Segment Start: Source information

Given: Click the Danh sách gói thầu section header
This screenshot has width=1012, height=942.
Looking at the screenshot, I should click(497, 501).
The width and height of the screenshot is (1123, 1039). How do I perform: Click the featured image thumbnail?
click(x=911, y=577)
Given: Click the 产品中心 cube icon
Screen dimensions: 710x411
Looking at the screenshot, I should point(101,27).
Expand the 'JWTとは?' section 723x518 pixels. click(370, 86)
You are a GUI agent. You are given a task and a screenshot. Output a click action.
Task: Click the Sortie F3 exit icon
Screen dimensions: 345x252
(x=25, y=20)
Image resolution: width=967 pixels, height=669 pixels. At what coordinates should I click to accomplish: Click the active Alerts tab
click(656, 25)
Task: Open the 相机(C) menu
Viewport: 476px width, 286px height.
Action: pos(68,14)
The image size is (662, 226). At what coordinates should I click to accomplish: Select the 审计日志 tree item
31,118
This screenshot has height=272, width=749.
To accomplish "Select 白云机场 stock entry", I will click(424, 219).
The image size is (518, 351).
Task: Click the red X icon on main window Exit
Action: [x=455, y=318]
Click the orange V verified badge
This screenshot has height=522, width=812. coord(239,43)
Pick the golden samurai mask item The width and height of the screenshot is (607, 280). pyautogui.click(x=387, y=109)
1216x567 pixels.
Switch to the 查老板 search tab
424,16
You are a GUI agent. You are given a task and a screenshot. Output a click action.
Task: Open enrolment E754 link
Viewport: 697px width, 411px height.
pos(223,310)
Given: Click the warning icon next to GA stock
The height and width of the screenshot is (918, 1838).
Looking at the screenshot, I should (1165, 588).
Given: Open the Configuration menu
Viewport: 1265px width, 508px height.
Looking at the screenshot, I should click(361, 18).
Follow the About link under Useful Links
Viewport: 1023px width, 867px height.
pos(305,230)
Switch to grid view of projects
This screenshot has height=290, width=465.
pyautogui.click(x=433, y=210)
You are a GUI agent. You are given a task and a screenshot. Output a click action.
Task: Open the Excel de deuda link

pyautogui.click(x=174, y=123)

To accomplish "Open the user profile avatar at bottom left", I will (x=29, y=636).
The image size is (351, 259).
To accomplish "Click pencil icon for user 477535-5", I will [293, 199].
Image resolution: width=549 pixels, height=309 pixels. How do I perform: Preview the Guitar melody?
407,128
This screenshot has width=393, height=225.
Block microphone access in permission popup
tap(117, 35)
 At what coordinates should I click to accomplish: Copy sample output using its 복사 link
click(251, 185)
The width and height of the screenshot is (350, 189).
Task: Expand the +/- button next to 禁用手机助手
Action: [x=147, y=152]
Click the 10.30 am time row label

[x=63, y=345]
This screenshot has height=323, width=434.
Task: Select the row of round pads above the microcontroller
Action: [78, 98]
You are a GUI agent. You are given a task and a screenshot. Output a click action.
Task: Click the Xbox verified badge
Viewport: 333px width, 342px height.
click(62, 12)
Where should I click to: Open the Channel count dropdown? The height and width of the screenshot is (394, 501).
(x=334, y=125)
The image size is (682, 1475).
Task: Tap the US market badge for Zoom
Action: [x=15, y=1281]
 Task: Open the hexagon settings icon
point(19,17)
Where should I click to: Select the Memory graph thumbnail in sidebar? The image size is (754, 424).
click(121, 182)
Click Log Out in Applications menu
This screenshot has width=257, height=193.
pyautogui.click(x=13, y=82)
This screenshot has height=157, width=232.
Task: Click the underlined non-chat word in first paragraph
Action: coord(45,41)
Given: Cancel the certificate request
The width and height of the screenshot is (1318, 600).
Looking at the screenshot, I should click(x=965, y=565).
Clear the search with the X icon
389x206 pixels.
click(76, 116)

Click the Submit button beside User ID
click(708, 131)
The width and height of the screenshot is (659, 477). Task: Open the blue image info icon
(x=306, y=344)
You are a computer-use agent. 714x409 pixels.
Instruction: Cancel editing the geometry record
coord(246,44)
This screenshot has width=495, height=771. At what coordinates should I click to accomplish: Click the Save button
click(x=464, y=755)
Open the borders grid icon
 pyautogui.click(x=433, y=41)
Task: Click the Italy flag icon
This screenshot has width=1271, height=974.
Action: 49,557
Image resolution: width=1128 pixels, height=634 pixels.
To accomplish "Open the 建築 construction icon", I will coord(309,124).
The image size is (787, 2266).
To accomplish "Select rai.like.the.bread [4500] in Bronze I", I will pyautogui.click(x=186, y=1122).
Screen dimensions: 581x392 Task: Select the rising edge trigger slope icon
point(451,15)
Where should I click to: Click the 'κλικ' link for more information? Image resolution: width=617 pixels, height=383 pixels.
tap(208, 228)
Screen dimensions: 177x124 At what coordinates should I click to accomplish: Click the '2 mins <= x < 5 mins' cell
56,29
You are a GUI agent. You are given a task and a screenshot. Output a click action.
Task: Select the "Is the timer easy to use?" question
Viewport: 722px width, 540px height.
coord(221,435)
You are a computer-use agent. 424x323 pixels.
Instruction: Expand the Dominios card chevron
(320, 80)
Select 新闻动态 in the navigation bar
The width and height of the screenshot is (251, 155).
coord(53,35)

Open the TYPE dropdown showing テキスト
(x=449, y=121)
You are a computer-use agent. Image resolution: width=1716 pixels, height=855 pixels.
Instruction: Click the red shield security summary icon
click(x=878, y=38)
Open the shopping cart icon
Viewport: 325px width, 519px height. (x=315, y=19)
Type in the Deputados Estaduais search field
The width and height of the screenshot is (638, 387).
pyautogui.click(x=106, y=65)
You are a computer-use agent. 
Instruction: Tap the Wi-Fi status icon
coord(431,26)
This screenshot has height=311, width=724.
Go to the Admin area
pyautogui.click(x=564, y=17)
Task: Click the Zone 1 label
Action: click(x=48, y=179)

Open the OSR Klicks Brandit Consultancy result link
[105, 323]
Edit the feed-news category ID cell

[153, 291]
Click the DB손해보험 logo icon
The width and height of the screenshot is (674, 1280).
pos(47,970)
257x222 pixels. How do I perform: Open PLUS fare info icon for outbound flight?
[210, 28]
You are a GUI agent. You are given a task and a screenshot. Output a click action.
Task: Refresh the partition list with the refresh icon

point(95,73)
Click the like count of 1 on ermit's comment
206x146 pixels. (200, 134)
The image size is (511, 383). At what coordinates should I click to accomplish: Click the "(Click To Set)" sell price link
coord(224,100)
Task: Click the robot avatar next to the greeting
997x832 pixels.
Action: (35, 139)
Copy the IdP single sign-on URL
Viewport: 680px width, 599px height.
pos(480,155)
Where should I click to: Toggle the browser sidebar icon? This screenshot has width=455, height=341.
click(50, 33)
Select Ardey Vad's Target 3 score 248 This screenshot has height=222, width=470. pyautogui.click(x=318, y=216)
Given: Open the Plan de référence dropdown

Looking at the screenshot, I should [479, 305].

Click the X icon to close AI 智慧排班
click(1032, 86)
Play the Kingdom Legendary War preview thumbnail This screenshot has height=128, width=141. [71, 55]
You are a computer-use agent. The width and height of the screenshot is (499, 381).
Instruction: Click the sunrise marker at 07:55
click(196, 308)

Segment End: Source information

[Requirement] Beginning at the line with "The width and height of the screenshot is (1123, 1039)." and ending at the line with "Given: Click the warning", reproduce each line of the data above exactly, and add no other lines.

[Task output]
The width and height of the screenshot is (1123, 1039). How do I perform: Click the featured image thumbnail?
click(x=911, y=577)
Given: Click the 产品中心 cube icon
Screen dimensions: 710x411
Looking at the screenshot, I should point(101,27).
Expand the 'JWTとは?' section 723x518 pixels. click(370, 86)
You are a GUI agent. You are given a task and a screenshot. Output a click action.
Task: Click the Sortie F3 exit icon
Screen dimensions: 345x252
(x=25, y=20)
Image resolution: width=967 pixels, height=669 pixels. At what coordinates should I click to accomplish: Click the active Alerts tab
click(656, 25)
Task: Open the 相机(C) menu
Viewport: 476px width, 286px height.
Action: pos(68,14)
The image size is (662, 226). At what coordinates should I click to accomplish: Select the 审计日志 tree item
31,118
This screenshot has height=272, width=749.
To accomplish "Select 白云机场 stock entry", I will click(424, 219).
The image size is (518, 351).
Task: Click the red X icon on main window Exit
Action: [x=455, y=318]
Click the orange V verified badge
This screenshot has height=522, width=812. coord(239,43)
Pick the golden samurai mask item The width and height of the screenshot is (607, 280). pyautogui.click(x=387, y=109)
1216x567 pixels.
Switch to the 查老板 search tab
424,16
You are a GUI agent. You are given a task and a screenshot. Output a click action.
Task: Open enrolment E754 link
Viewport: 697px width, 411px height.
pos(223,310)
Given: Click the warning icon next to GA stock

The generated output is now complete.